The primary endpoint and post hoc assessment of change in TIR from baseline to the last 4 weeks of treatment (week 22–26) were analyzed using a mixed model for repeated measurements with an unstructured covariance matrix. The model included visit as a fixed factor and baseline HbA1c or TIR as a covariate. Interactions between visit and baseline HbA1c or TIR were also included in the model. All available recorded CGM data were included in the analysis. All other endpoints were summarized descriptively.

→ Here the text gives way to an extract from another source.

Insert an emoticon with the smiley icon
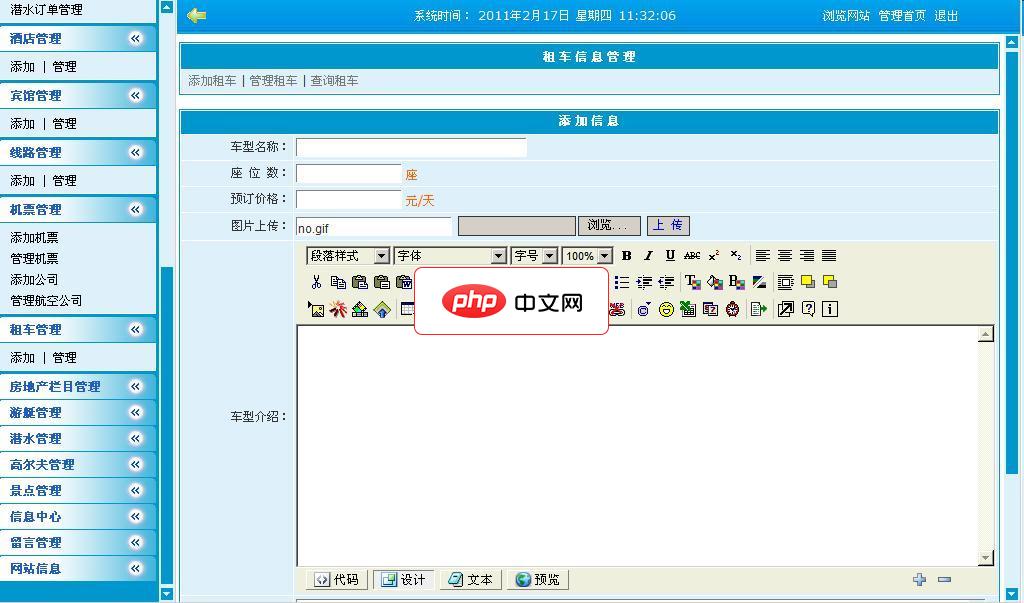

All statistical analyses were conducted using SAS version 8.4. Tests were two-sided with a significance level set to 5%.

Results

Participants

Of 58 participants screened, 51 received treatment. Fifty participants (98.0%) completed the week 26 visit while still receiving icodec; one participant (2.0%) was lost to follow-up. At baseline, participant mean age was 61.3 years, mean diabetes duration was 12.8 years, mean HbA1c level was 8.18%, and the mean body mass index was 31.4 kg/m². In total, 31 participants (60.8%) were receiving treatment with SU at baseline; no participants were receiving treatment with glinides. Participant demographics and baseline characteristics are summarized in Table 1.

Table 1.

Participant Demographics and Baseline Characteristics

	Insulin icodec(n = 51)
Male, n (%)	30 (58.8)
Age,^a years	61.27 ± 9.90
HbA1c,^a %	8.18 ± 0.92
Diabetes duration,^a years	12.76 ± 7.88
Body weight,^a kg	94.93 ± 16.29
Body mass index,^a kg/m²	31.36 ± 4.37
Concomitant non-insulin glucose-lowering medications at screening^b
Oral glucose-lowering medications, n (%)	51 (100.0)
Metformin	43 (84.3)
SU	31 (60.8)
SGLT2i	26 (51.0)
DPP4i	8 (15.7)
Thiazolidinediones	3 (5.9)
Injectable GLP-1 RA, n (%)	18 (35.3)

Arithmetic mean ± standard deviation.

Participants may have been receiving multiple non-insulin glucose-lowering medications at screening. SU/glinides were discontinued at baseline.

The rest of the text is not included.